Study

Mortality of adult Gould's petrels Pterodroma leucoptera leucoptera at the nesting site on Cabbage Tree Island, New South Wales

  • Published source details Priddel D. & Carlile N. (1995) Mortality of adult Gould's petrels Pterodroma leucoptera leucoptera at the nesting site on Cabbage Tree Island, New South Wales. Emu, 95, 259-264.

Actions

This study is summarised as evidence for the following.

Action Category

Remove problematic vegetation

Action Link
Bird Conservation

Control avian predators on islands

Action Link
Bird Conservation
  1. Remove problematic vegetation

    A before-and-after study on Cabbage Tree Island, south east Australia (Priddel & Carlile 1995) found that of 122 adult Gould’s petrels Pterodroma leucoptera leucoptera specimens in the Australian National Wildlife Collection, Canberra, 48% were thought to have been killed by becoming entangled in the fruits of the bird-lime tree Pisonia umbellifera. In addition, between 1989 and 1991, several petrels were seen entangled and dying in P. umbellifera fruits every year. However, following the eradication of most of the population of P. umbellifera trees in 1992 and their failure to flower in 1993, no petrels were found dead due to entanglement in the 1992-3 or 1993-4 breeding seasons.
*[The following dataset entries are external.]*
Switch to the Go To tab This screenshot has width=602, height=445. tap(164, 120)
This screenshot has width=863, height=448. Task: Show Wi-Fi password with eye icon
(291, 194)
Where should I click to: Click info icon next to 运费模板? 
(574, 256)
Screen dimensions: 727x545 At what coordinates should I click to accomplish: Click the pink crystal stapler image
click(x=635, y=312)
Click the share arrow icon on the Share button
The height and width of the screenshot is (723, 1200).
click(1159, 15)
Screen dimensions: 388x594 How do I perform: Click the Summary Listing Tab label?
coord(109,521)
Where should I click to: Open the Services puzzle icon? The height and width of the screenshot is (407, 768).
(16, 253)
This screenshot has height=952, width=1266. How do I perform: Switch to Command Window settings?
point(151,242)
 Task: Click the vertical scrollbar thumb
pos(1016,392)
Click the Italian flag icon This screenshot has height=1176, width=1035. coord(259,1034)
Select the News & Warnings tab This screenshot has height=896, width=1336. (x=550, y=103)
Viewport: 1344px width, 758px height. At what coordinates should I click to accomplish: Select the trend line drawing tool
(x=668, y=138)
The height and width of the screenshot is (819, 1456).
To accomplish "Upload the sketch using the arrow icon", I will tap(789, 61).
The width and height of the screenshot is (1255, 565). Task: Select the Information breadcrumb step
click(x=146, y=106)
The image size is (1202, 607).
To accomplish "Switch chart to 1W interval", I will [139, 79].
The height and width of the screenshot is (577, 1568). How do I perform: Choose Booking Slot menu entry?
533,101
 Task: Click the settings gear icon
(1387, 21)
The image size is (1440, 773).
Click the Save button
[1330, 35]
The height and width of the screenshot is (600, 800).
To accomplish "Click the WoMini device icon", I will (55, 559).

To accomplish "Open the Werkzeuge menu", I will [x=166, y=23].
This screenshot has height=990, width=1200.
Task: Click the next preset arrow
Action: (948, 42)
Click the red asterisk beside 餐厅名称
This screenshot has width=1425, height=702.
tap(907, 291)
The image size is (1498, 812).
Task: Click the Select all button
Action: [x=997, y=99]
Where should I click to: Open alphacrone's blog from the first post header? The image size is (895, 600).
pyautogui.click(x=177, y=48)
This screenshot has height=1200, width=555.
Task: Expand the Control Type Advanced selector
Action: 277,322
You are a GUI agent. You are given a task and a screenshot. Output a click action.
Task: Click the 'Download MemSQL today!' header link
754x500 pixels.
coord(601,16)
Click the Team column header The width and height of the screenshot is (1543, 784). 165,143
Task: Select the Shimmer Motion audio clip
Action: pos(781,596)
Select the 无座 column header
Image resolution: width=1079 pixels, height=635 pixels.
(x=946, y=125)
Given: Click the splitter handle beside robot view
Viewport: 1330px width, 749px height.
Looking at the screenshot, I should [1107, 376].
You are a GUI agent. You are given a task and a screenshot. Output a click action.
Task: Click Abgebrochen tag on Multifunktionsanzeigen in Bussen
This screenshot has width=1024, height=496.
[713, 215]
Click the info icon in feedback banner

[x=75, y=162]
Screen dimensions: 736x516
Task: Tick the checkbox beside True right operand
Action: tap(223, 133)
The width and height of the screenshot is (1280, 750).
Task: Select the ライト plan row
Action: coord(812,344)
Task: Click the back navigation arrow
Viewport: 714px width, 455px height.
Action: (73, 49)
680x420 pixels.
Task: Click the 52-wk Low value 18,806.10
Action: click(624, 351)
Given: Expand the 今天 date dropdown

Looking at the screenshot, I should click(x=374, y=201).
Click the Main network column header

This study is also discussed in ‘Control avian predators on islands’.

     

  2. Control avian predators on islands

    A before-and-after study on Cabbage Tree Island, Australia, between 1992 and 1994 (Priddel & Carlile 1995) found that fewer Gould’s petrels Pterodroma leucoptera leucoptera were killed by pied currawongs Strepera graculina following intensive control at the start of the 1993-4 breeding season. Twenty petrels were killed by currawongs in October-November 1992 and 43 more were found (83% of all adult mortalities recorded) over the 1992-3 breeding season, despite the destruction of seven currawong nests. However, only four petrel mortalities (25% of the total) could be attributed to currawongs in 1993-4 following the killing of 22 currawongs, leaving a population of four to six individuals of which none bred. This study is also discussed in ‘Remove problematic vegetation’.